§ To do
Rewrite the following lines as a numbered list, leaving out any blank lines.

§ Stored data
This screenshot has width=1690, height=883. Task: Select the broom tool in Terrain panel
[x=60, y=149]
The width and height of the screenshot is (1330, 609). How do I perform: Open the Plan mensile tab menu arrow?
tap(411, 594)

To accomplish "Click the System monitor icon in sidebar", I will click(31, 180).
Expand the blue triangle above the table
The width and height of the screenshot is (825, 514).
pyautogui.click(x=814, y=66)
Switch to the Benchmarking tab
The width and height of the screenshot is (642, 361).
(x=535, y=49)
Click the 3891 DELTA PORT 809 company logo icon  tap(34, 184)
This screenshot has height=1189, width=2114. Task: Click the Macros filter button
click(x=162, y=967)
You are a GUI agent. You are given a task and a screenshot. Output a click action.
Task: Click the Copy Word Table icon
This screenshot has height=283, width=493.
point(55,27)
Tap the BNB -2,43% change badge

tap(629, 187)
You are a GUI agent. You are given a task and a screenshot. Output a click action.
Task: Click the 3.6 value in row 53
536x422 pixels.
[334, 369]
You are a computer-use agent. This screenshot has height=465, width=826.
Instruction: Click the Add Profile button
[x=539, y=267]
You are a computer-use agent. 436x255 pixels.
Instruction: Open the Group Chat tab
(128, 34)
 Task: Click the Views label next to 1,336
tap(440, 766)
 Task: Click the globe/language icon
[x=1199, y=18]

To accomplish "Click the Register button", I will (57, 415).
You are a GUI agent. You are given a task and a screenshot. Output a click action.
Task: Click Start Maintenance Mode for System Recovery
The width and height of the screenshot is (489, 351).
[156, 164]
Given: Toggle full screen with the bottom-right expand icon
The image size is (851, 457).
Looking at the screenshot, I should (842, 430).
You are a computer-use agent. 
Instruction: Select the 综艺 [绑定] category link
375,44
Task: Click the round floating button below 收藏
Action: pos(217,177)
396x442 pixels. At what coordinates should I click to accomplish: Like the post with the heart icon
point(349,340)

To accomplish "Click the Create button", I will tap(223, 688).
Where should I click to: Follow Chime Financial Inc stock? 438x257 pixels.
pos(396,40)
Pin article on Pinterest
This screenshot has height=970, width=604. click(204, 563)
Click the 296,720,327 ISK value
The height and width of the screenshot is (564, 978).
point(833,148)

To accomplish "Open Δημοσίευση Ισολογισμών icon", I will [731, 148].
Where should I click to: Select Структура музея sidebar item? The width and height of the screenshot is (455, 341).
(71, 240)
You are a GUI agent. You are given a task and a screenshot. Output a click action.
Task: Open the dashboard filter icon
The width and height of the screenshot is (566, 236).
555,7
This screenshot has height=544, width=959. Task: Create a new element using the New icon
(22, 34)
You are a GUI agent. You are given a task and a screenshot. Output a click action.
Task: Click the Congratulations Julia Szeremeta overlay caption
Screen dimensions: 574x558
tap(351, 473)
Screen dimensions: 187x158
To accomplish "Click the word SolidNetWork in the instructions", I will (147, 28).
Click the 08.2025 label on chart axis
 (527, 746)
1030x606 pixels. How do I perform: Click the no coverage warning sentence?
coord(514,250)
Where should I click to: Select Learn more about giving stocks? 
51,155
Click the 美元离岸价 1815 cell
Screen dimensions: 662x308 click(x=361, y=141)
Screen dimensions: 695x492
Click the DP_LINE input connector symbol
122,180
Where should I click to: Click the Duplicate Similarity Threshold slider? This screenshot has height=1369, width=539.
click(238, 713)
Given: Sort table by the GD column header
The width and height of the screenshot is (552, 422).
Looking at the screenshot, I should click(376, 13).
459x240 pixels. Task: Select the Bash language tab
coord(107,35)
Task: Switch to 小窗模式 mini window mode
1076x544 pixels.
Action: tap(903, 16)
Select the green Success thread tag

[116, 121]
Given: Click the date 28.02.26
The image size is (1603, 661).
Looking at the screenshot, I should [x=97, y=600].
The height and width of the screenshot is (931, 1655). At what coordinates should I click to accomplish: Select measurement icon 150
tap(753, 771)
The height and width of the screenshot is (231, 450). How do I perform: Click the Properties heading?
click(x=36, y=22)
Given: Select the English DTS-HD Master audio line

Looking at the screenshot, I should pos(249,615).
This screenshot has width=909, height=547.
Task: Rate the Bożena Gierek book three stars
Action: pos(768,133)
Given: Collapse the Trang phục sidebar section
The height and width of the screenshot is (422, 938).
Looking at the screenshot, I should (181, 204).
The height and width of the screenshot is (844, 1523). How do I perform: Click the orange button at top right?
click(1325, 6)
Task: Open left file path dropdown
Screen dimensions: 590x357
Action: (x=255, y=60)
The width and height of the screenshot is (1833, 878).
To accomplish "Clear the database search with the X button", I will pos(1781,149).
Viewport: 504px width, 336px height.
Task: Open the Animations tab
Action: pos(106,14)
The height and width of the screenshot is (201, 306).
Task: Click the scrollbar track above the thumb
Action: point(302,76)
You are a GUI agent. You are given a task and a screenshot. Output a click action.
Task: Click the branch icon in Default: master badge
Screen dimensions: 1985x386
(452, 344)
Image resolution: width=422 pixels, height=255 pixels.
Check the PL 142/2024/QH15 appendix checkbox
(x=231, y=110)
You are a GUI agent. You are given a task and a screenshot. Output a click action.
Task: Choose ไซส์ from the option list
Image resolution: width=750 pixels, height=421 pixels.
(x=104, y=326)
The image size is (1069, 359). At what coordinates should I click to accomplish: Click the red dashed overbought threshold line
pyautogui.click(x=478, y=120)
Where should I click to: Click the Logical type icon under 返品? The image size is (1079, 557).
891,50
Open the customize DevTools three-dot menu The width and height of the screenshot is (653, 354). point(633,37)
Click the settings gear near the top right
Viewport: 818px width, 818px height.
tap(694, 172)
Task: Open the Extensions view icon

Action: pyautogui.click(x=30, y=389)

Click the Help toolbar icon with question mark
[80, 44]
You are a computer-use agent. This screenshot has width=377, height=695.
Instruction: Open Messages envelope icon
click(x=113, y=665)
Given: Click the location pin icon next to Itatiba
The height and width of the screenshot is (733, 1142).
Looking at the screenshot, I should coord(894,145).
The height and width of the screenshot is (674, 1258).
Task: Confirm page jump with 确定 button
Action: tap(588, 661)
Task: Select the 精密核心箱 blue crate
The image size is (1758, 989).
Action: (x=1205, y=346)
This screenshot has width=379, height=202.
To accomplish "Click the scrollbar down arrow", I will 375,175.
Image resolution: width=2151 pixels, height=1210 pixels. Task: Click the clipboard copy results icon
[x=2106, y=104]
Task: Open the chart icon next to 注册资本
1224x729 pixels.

§ Written response
1. This screenshot has width=1690, height=883. Task: Select the broom tool in Terrain panel
2. [x=60, y=149]
3. The width and height of the screenshot is (1330, 609). How do I perform: Open the Plan mensile tab menu arrow?
4. tap(411, 594)
5. To accomplish "Click the System monitor icon in sidebar", I will click(31, 180).
6. Expand the blue triangle above the table
7. The width and height of the screenshot is (825, 514).
8. pyautogui.click(x=814, y=66)
9. Switch to the Benchmarking tab
10. The width and height of the screenshot is (642, 361).
11. (x=535, y=49)
12. Click the 3891 DELTA PORT 809 company logo icon  tap(34, 184)
13. This screenshot has height=1189, width=2114. Task: Click the Macros filter button
14. click(x=162, y=967)
15. You are a GUI agent. You are given a task and a screenshot. Output a click action.
16. Task: Click the Copy Word Table icon
17. This screenshot has height=283, width=493.
18. point(55,27)
19. Tap the BNB -2,43% change badge
20. tap(629, 187)
21. You are a GUI agent. You are given a task and a screenshot. Output a click action.
22. Task: Click the 3.6 value in row 53
23. 536x422 pixels.
24. [334, 369]
25. You are a computer-use agent. This screenshot has height=465, width=826.
26. Instruction: Click the Add Profile button
27. [x=539, y=267]
28. You are a computer-use agent. 436x255 pixels.
29. Instruction: Open the Group Chat tab
30. (128, 34)
31.  Task: Click the Views label next to 1,336
32. tap(440, 766)
33.  Task: Click the globe/language icon
34. [x=1199, y=18]
35. To accomplish "Click the Register button", I will (57, 415).
36. You are a GUI agent. You are given a task and a screenshot. Output a click action.
37. Task: Click Start Maintenance Mode for System Recovery
38. The width and height of the screenshot is (489, 351).
39. [156, 164]
40. Given: Toggle full screen with the bottom-right expand icon
41. The image size is (851, 457).
42. Looking at the screenshot, I should (842, 430).
43. You are a computer-use agent. 
44. Instruction: Select the 综艺 [绑定] category link
45. 375,44
46. Task: Click the round floating button below 收藏
47. Action: pos(217,177)
48. 396x442 pixels. At what coordinates should I click to accomplish: Like the post with the heart icon
49. point(349,340)
50. To accomplish "Click the Create button", I will tap(223, 688).
51. Where should I click to: Follow Chime Financial Inc stock? 438x257 pixels.
52. pos(396,40)
53. Pin article on Pinterest
54. This screenshot has height=970, width=604. click(204, 563)
55. Click the 296,720,327 ISK value
56. The height and width of the screenshot is (564, 978).
57. point(833,148)
58. To accomplish "Open Δημοσίευση Ισολογισμών icon", I will [731, 148].
59. Where should I click to: Select Структура музея sidebar item? The width and height of the screenshot is (455, 341).
60. (71, 240)
61. You are a GUI agent. You are given a task and a screenshot. Output a click action.
62. Task: Open the dashboard filter icon
63. The width and height of the screenshot is (566, 236).
64. 555,7
65. This screenshot has height=544, width=959. Task: Create a new element using the New icon
66. (22, 34)
67. You are a GUI agent. You are given a task and a screenshot. Output a click action.
68. Task: Click the Congratulations Julia Szeremeta overlay caption
69. Screen dimensions: 574x558
70. tap(351, 473)
71. Screen dimensions: 187x158
72. To accomplish "Click the word SolidNetWork in the instructions", I will (147, 28).
73. Click the 08.2025 label on chart axis
74.  (527, 746)
75. 1030x606 pixels. How do I perform: Click the no coverage warning sentence?
76. coord(514,250)
77. Where should I click to: Select Learn more about giving stocks? 
78. 51,155
79. Click the 美元离岸价 1815 cell
80. Screen dimensions: 662x308 click(x=361, y=141)
81. Screen dimensions: 695x492
82. Click the DP_LINE input connector symbol
83. 122,180
84. Where should I click to: Click the Duplicate Similarity Threshold slider? This screenshot has height=1369, width=539.
85. click(238, 713)
86. Given: Sort table by the GD column header
87. The width and height of the screenshot is (552, 422).
88. Looking at the screenshot, I should click(376, 13).
89. 459x240 pixels. Task: Select the Bash language tab
90. coord(107,35)
91. Task: Switch to 小窗模式 mini window mode
92. 1076x544 pixels.
93. Action: tap(903, 16)
94. Select the green Success thread tag
95. [116, 121]
96. Given: Click the date 28.02.26
97. The image size is (1603, 661).
98. Looking at the screenshot, I should [x=97, y=600].
99. The height and width of the screenshot is (931, 1655). At what coordinates should I click to accomplish: Select measurement icon 150
100. tap(753, 771)
101. The height and width of the screenshot is (231, 450). How do I perform: Click the Properties heading?
102. click(x=36, y=22)
103. Given: Select the English DTS-HD Master audio line
104. Looking at the screenshot, I should pos(249,615).
105. This screenshot has width=909, height=547.
106. Task: Rate the Bożena Gierek book three stars
107. Action: pos(768,133)
108. Given: Collapse the Trang phục sidebar section
109. The height and width of the screenshot is (422, 938).
110. Looking at the screenshot, I should (181, 204).
111. The height and width of the screenshot is (844, 1523). How do I perform: Click the orange button at top right?
112. click(1325, 6)
113. Task: Open left file path dropdown
114. Screen dimensions: 590x357
115. Action: (x=255, y=60)
116. The width and height of the screenshot is (1833, 878).
117. To accomplish "Clear the database search with the X button", I will pos(1781,149).
118. Viewport: 504px width, 336px height.
119. Task: Open the Animations tab
120. Action: pos(106,14)
121. The height and width of the screenshot is (201, 306).
122. Task: Click the scrollbar track above the thumb
123. Action: point(302,76)
124. You are a GUI agent. You are given a task and a screenshot. Output a click action.
125. Task: Click the branch icon in Default: master badge
126. Screen dimensions: 1985x386
127. (452, 344)
128. Image resolution: width=422 pixels, height=255 pixels.
129. Check the PL 142/2024/QH15 appendix checkbox
130. (x=231, y=110)
131. You are a GUI agent. You are given a task and a screenshot. Output a click action.
132. Task: Choose ไซส์ from the option list
133. Image resolution: width=750 pixels, height=421 pixels.
134. (x=104, y=326)
135. The image size is (1069, 359). At what coordinates should I click to accomplish: Click the red dashed overbought threshold line
136. pyautogui.click(x=478, y=120)
137. Where should I click to: Click the Logical type icon under 返品? The image size is (1079, 557).
138. 891,50
139. Open the customize DevTools three-dot menu The width and height of the screenshot is (653, 354). point(633,37)
140. Click the settings gear near the top right
141. Viewport: 818px width, 818px height.
142. tap(694, 172)
143. Task: Open the Extensions view icon
144. Action: pyautogui.click(x=30, y=389)
145. Click the Help toolbar icon with question mark
146. [80, 44]
147. You are a computer-use agent. This screenshot has width=377, height=695.
148. Instruction: Open Messages envelope icon
149. click(x=113, y=665)
150. Given: Click the location pin icon next to Itatiba
151. The height and width of the screenshot is (733, 1142).
152. Looking at the screenshot, I should coord(894,145).
153. The height and width of the screenshot is (674, 1258).
154. Task: Confirm page jump with 确定 button
155. Action: tap(588, 661)
156. Task: Select the 精密核心箱 blue crate
157. The image size is (1758, 989).
158. Action: (x=1205, y=346)
159. This screenshot has width=379, height=202.
160. To accomplish "Click the scrollbar down arrow", I will 375,175.
161. Image resolution: width=2151 pixels, height=1210 pixels. Task: Click the clipboard copy results icon
162. [x=2106, y=104]
163. Task: Open the chart icon next to 注册资本
164. 1224x729 pixels.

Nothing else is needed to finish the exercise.